A former pitcher for the Philadelphia Phillies, Dallas Green, 76, managed that team from 1979 to 1981. He managed the Yankees in 1989 and the Mets from 1993 to 1996.

Christina’s dad, John Green, said Dallas Green first heard about the rampage on TV while he and wife Sylvia were on vacation in the Caribbean.

They “didn’t know what was going on in Tucson,” John Green said, but his mom “had a premonition” and called him.

“I broke down on the phone and told her,” he said. “It was hard to tell her that Christina had been killed. She also broke down, and she couldn’t talk anymore.”

Christina’s parents and 11-year-old brother, also named Dallas, had been on the vacation but returned home early.

The death of Christina, born Sept. 11, 2001, has been overwhelming for her family.

“She was born on 9/11, so when you look at the bookends of her life, they were pretty tragic,” John Green said. “But everything in the middle was the best.”

He said that his little girl loved baseball — she was the only girl on her Little League team — dancing and horseback riding, and that, during the last election, she became engrossed in politics. She had just been elected to the student council at Mesa Verde Elementary School.

Family friend Susan Hileman knew about her interest in politics and took her along to Rep. Gabrielle Giffords’ meet-and-greet, where gunman Jared Lee Loughner went on a bloody rampage.

“I think they should execute him,” John Green said.

“She was at the wrong place at the wrong time.
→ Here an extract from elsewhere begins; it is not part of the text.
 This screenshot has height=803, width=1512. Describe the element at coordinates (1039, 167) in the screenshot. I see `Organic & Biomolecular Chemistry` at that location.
But I’m still very angry . . . someone would choose that venue to take out their anger. It is a cowardly way to handle their grievances.

“My wife is very forgiving, but I’m not.”

Green learned of the bloodbath from his wife, who “called and said there was an accident, but I thought it was a car accident.

“I didn’t know that it pertained to my daughter,” he said.

But at the hospital, “I saw her clothes were everywhere, and that’s when I had a feeling of dread.”

He feels nothing but disgust for the shooter.

“It would be a waste of millions of dollars” to keep him alive, he said. “They should use the money to help kids in school.”

The New York Yankees today offered their condolences and sympathy to Dallas Green and his family on the loss of Dallas’ granddaughter.

“The Steinbrenner family and the New York Yankees organization join the entire nation in mourning Christina and send our deepest condolences to Dallas Green and his family as they deal with this tremendous loss. This is a tragedy that is beyond words and our thoughts and prayers are with the Green family, as well as all of the affected families,” Hal Steinbrenner said today in a statement.

Tears rolling down his face, Green said he would always keep his favorite image of his daughter in his heart.

“I remember the way she would come up to me in the morning and say, ‘Daddy, Daddy! It’s time to get up!’ ” he said. “It was the way that she would say it and she would put her cheek on my cheek.”